Exercise instructions: Could you print each line of the material below exactly?

▬▬▬▬▬▬

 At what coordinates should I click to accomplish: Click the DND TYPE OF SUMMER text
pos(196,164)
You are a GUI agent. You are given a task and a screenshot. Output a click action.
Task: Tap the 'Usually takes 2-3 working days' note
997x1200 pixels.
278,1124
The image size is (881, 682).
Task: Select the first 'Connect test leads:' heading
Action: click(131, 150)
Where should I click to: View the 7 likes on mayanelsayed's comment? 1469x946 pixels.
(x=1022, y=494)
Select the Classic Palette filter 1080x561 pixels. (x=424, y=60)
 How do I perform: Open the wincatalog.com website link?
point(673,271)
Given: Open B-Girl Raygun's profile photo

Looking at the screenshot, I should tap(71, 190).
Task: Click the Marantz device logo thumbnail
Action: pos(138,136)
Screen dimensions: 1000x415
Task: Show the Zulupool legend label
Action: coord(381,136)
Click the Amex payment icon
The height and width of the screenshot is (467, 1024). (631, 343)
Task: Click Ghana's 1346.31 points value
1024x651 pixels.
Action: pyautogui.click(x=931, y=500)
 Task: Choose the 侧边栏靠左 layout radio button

▬▬▬▬▬▬

Expected answer:
 At what coordinates should I click to accomplish: Click the DND TYPE OF SUMMER text
pos(196,164)
You are a GUI agent. You are given a task and a screenshot. Output a click action.
Task: Tap the 'Usually takes 2-3 working days' note
997x1200 pixels.
278,1124
The image size is (881, 682).
Task: Select the first 'Connect test leads:' heading
Action: click(131, 150)
Where should I click to: View the 7 likes on mayanelsayed's comment? 1469x946 pixels.
(x=1022, y=494)
Select the Classic Palette filter 1080x561 pixels. (x=424, y=60)
 How do I perform: Open the wincatalog.com website link?
point(673,271)
Given: Open B-Girl Raygun's profile photo

Looking at the screenshot, I should tap(71, 190).
Task: Click the Marantz device logo thumbnail
Action: pos(138,136)
Screen dimensions: 1000x415
Task: Show the Zulupool legend label
Action: coord(381,136)
Click the Amex payment icon
The height and width of the screenshot is (467, 1024). (631, 343)
Task: Click Ghana's 1346.31 points value
1024x651 pixels.
Action: pyautogui.click(x=931, y=500)
 Task: Choose the 侧边栏靠左 layout radio button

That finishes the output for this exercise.